(The exercise) Extend the article below on how DORA changed ICT-risk management for Italian insurers, picking up right after its final line.

(Document extract)
17 January 2025 is the date EU Regulation 2022/2554 on digital operational resilience (DORA) became fully applicable for banks, insurers and financial-market operators in the Union. More than a year after entry into force, Italian insurers are completing the operational consolidation of required processes. This article describes what has actually changed in day-to-day ICT-risk management for a mid-sized insurer and what concrete evidence IVASS expects during an inspection.
Context: why DORA, why now
Before DORA, EU regulation on financial-sector ICT resilience was fragmented: EBA outsourcing guidelines (2019), EIOPA cybersecurity guidelines (2020), ESMA cloud guidelines (2021), plus national rules (in Italy: IVASS Reg. 38/2018 on corporate governance, Reg. 24/2018 for surety, IVASS 2019 Communication on cloud). Every authority asked similar things but in different languages and formats.
DORA replaces all this stratification with a harmonised framework directly applicable (regulation, not directive — so no national transposition needed). For Italian insurers the change was not replacing existing processes, but reorganising them under the 5 DORA categories, in EU-standardised language and formats.
The five DORA pillars in practice
1. ICT risk management framework (art. 5-15)

(Source excerpt)
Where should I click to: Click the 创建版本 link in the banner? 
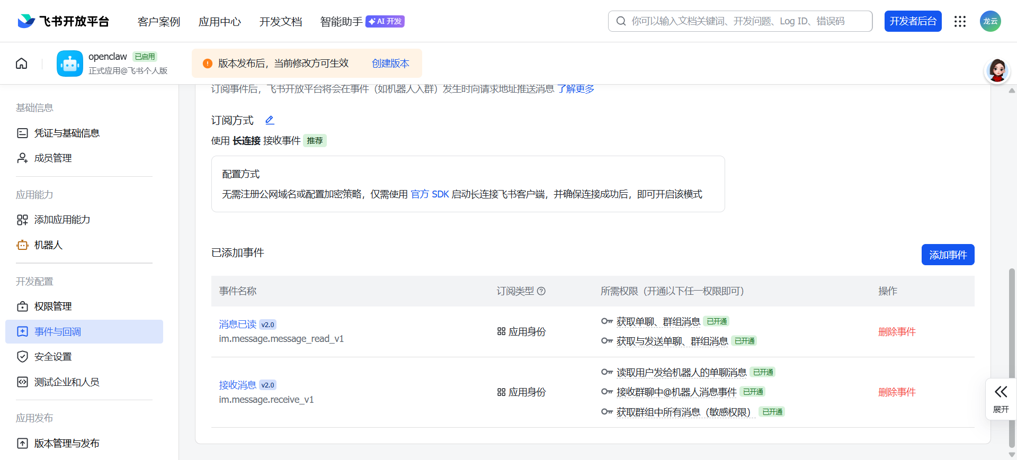click(390, 64)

(Reply)
Documented ICT-risk management framework with: governance (Board responsibility, CISO/security officer role), ICT asset identification and classification, business impact analysis, protection policies (access, encryption, vulnerabilities), backup and tested disaster recovery. It is the "umbrella" holding everything together. For those coming from IVASS Reg. 38/2018, much is existing material to be re-categorised into DORA chapters.
2. Incident reporting (art. 17-23)
Technical classification of ICT incidents per EU RTS 2024/1772 criteria (duration, geographic spread, data losses, service criticality, reputational impact, etc.) and mandatory notification to IVASS of "major incidents" within precise time-frames. See dedicated section below.
3. Resilience testing (art. 24-27)
Annual resilience-testing programme proportionate to size: penetration tests, vulnerability assessment, scenario-based testing on business continuity, end-to-end testing of disaster-recovery plans. Significant insurers face the additional obligation of TLPT (Threat-Led Penetration Test), advanced red-team test based on TIBER-EU framework, with triennial cadence.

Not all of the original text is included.